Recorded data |
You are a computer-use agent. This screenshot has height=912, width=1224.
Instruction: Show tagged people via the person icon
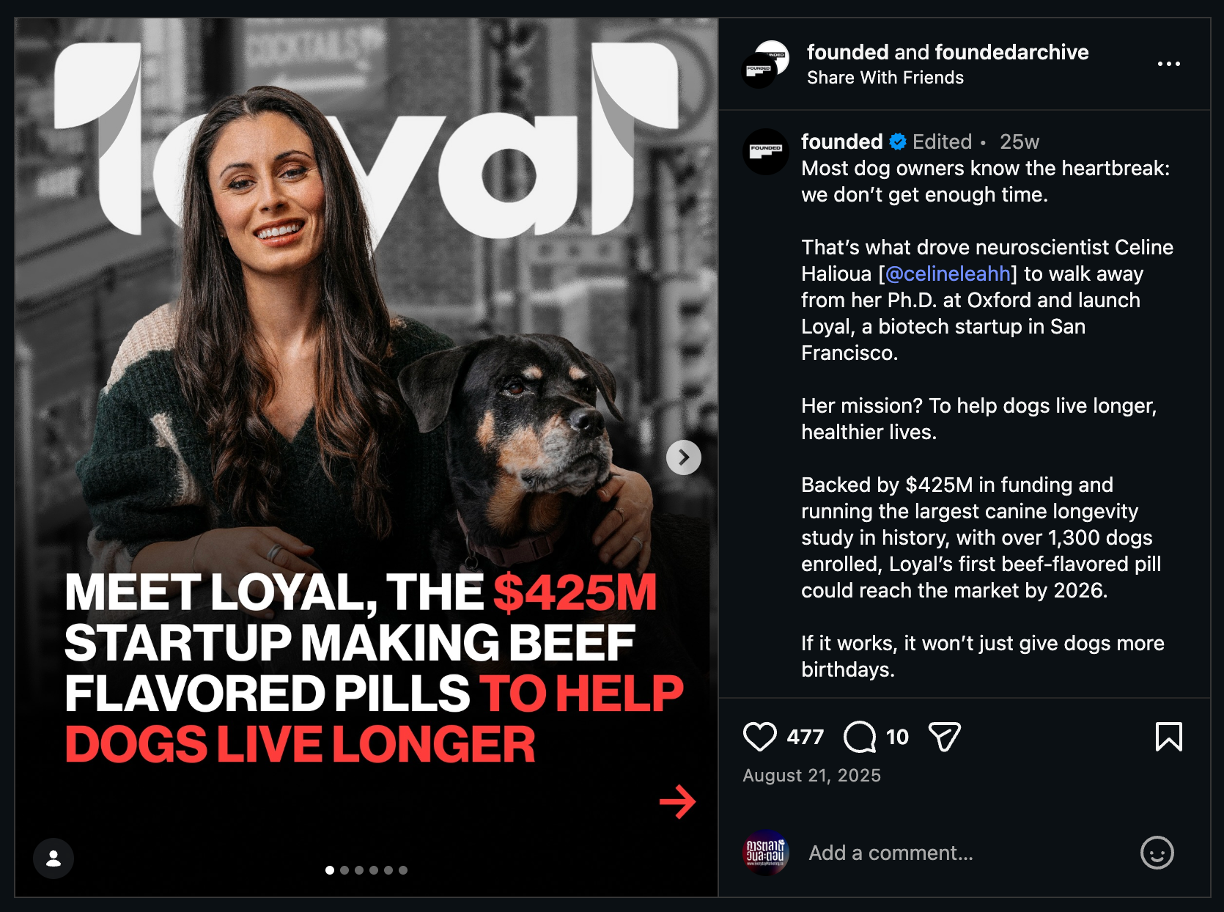pos(54,858)
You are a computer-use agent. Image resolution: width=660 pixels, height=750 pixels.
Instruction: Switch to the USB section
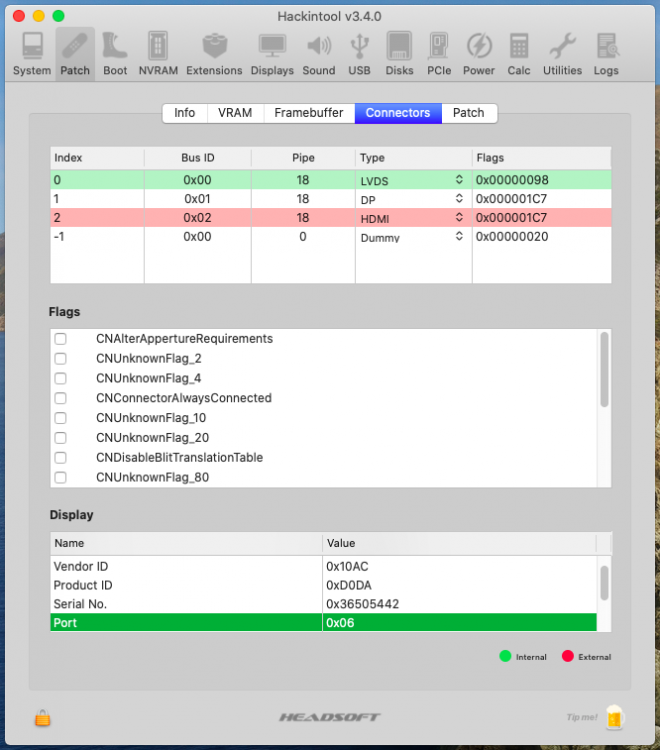pos(359,53)
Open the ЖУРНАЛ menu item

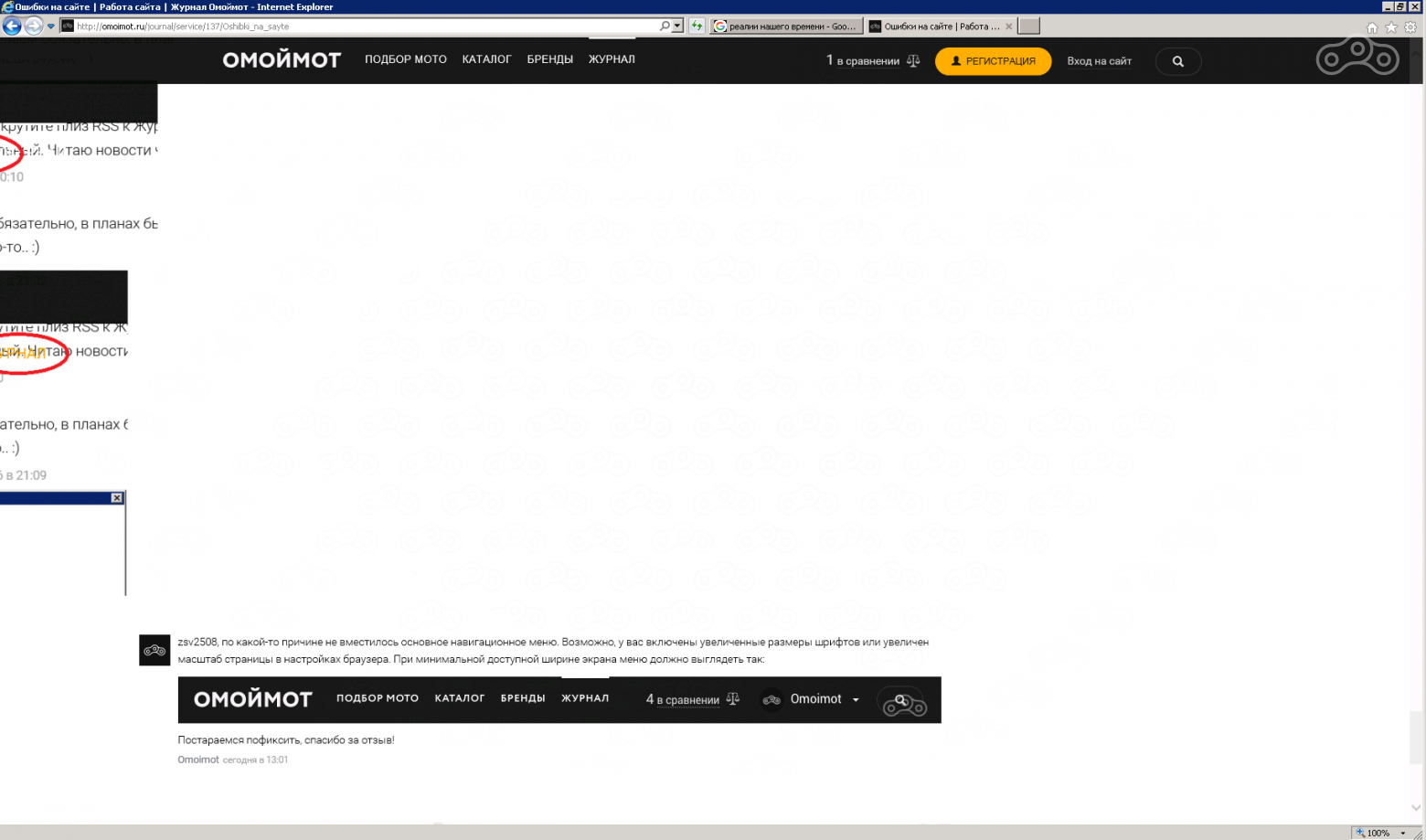click(x=612, y=59)
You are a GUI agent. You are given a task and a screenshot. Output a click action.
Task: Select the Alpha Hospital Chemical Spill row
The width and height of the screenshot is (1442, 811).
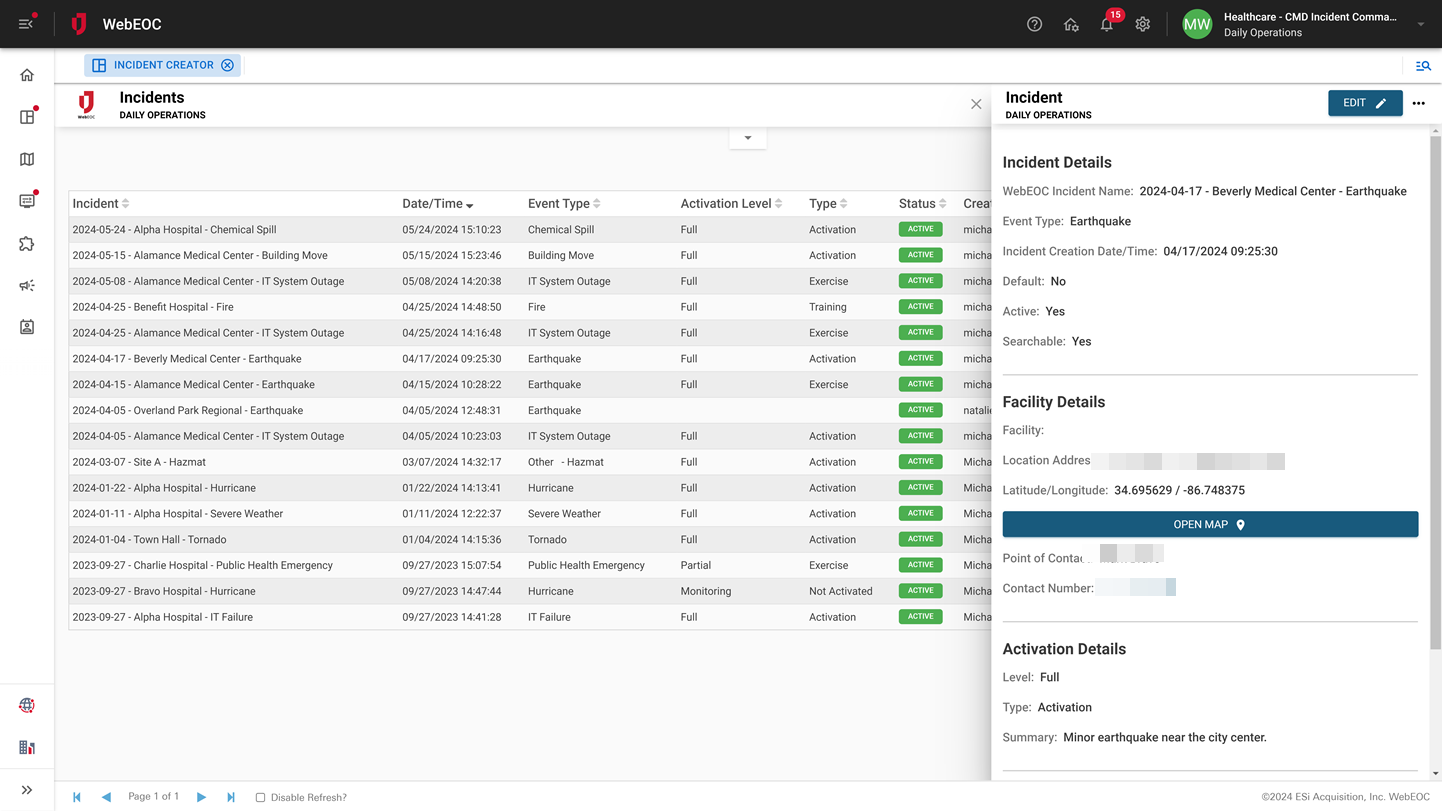(174, 230)
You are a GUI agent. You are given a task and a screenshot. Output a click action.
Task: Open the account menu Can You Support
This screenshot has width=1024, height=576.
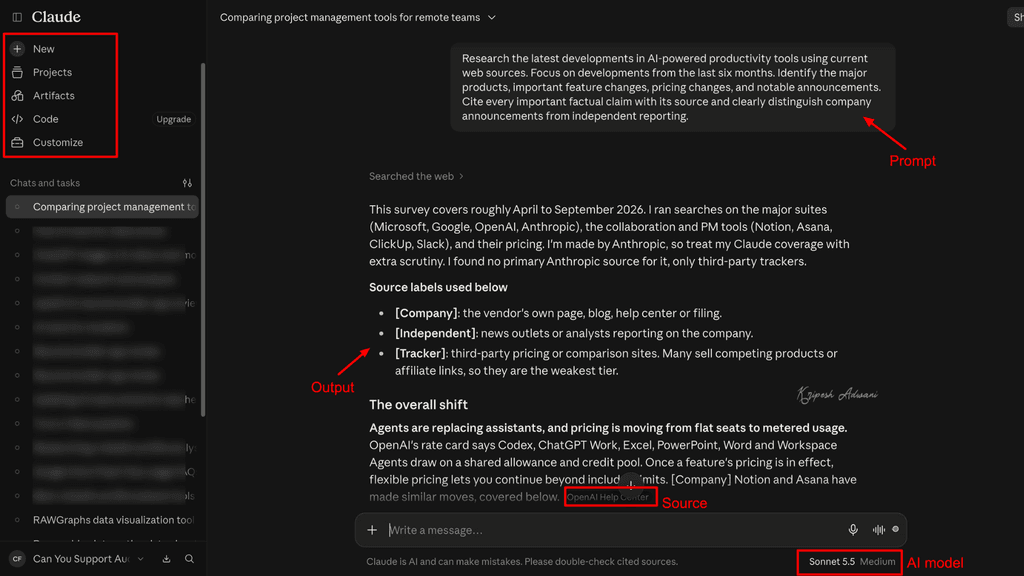tap(77, 559)
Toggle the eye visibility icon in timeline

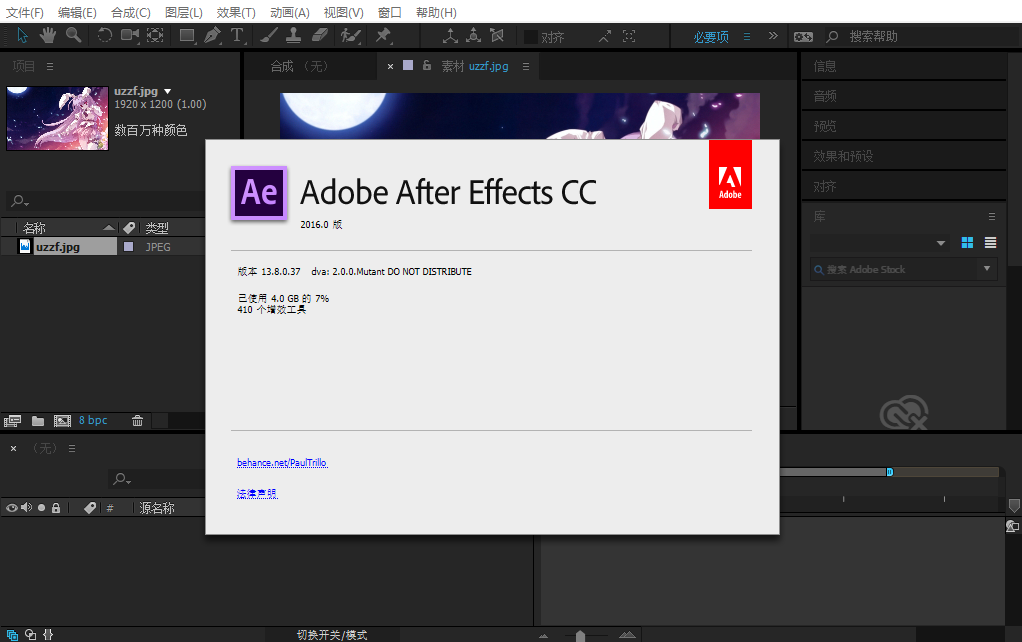[9, 507]
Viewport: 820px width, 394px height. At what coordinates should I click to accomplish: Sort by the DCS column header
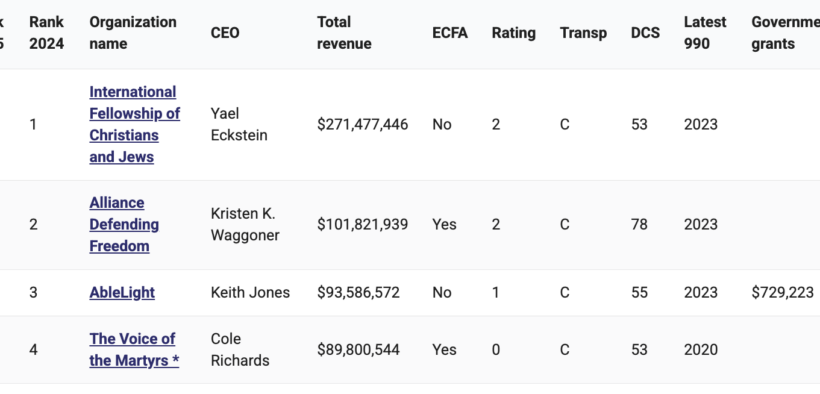click(645, 33)
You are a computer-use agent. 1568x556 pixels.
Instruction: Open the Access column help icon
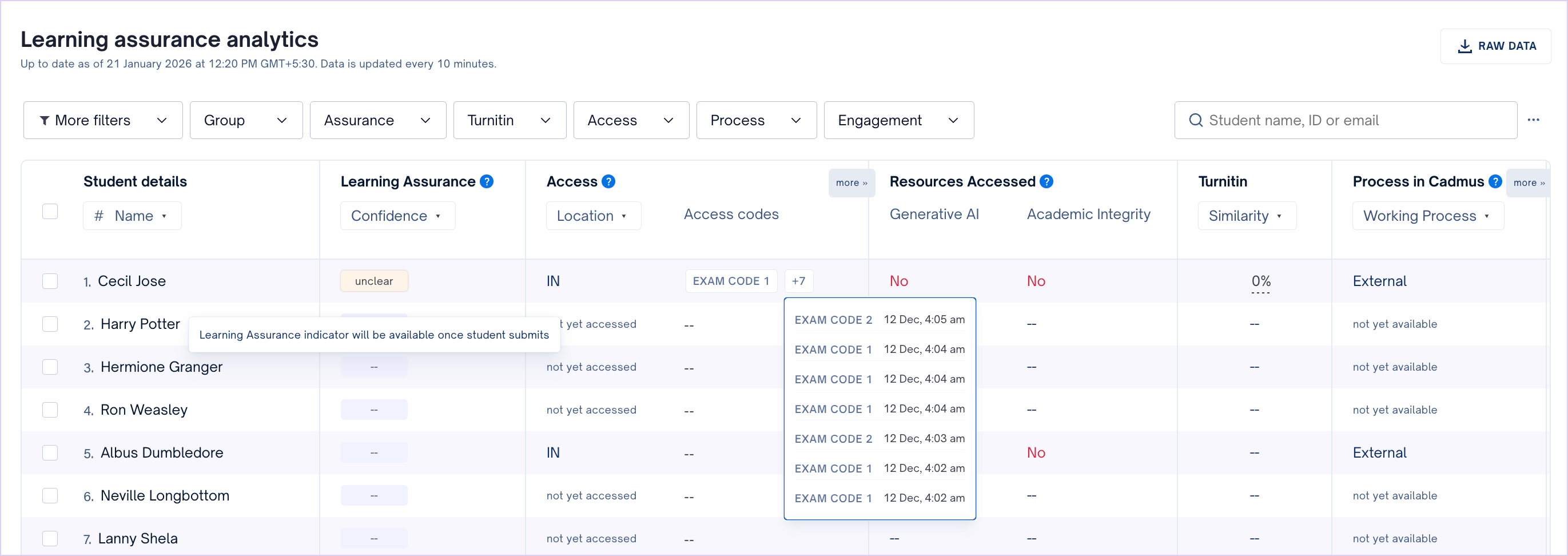608,181
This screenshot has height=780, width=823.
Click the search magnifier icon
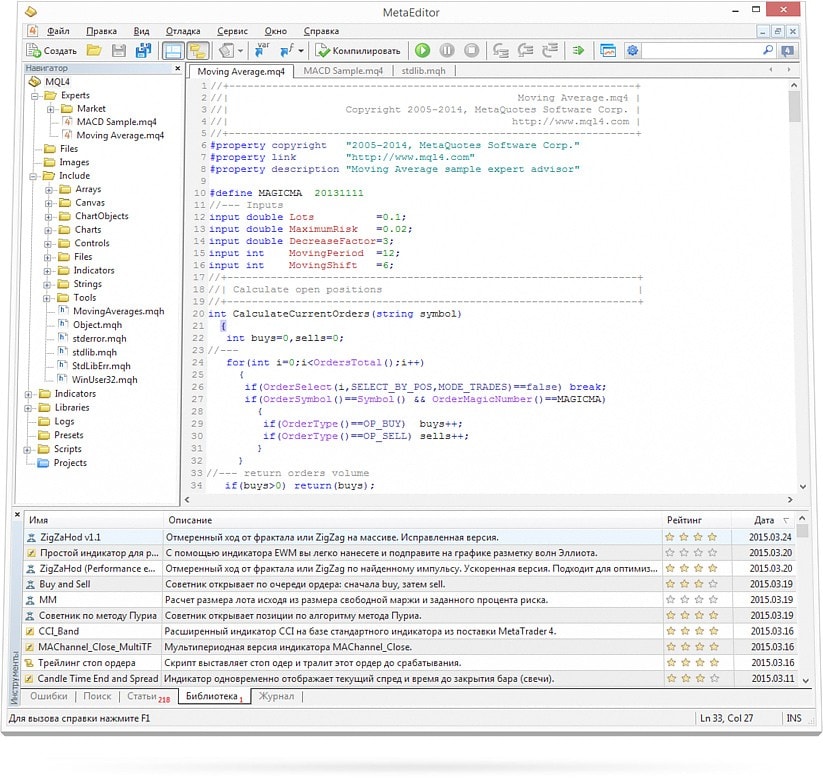(768, 50)
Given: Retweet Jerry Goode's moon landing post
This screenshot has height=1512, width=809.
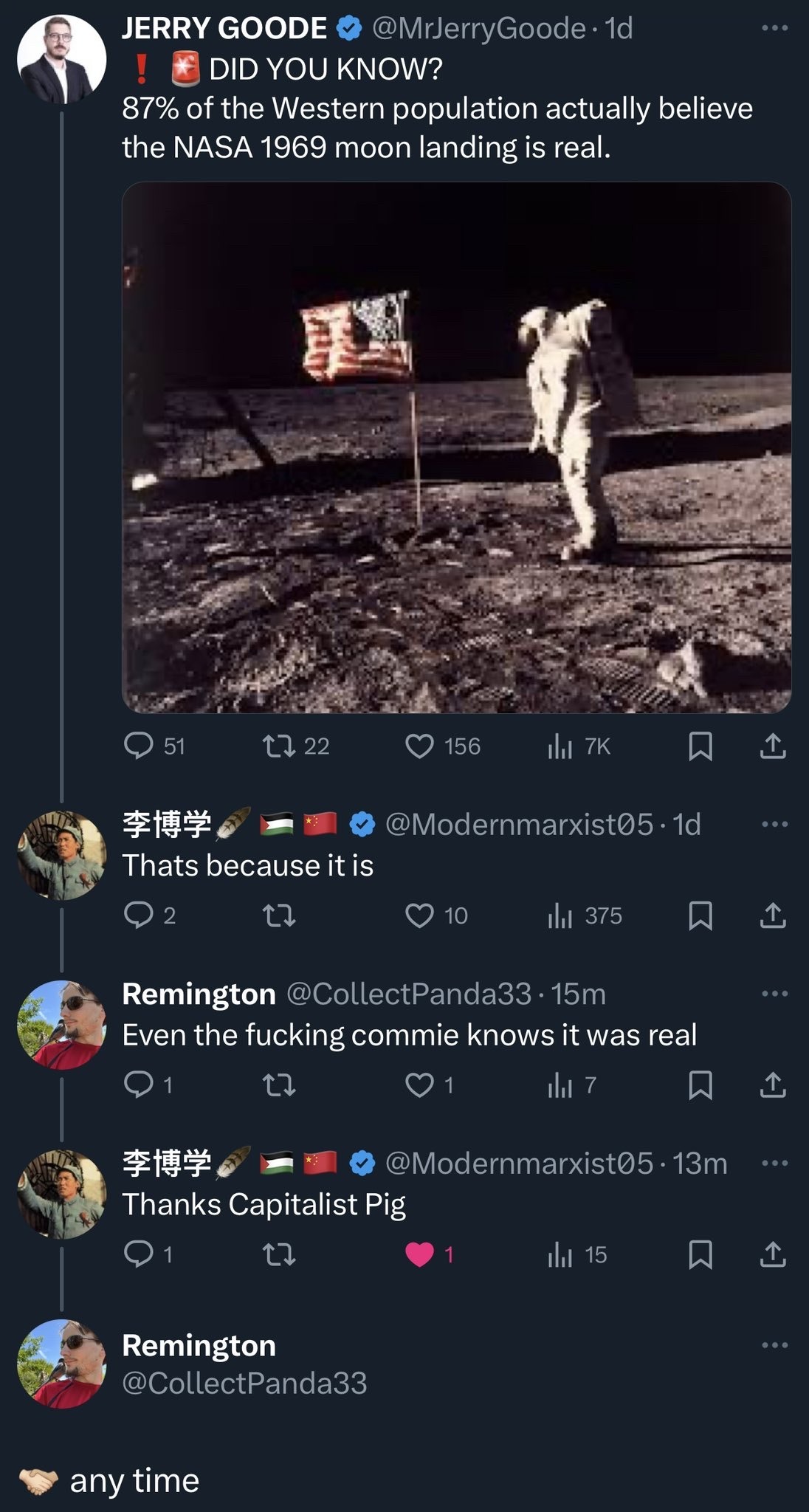Looking at the screenshot, I should [x=279, y=746].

WHAT IS BEING ASKED | Please copy only the lines from the one that contains "Given: Retweet Jerry" through the last line of the records, exactly, and keep every picture out of the copy.

ANSWER AREA |
Given: Retweet Jerry Goode's moon landing post
This screenshot has height=1512, width=809.
Looking at the screenshot, I should [x=279, y=746].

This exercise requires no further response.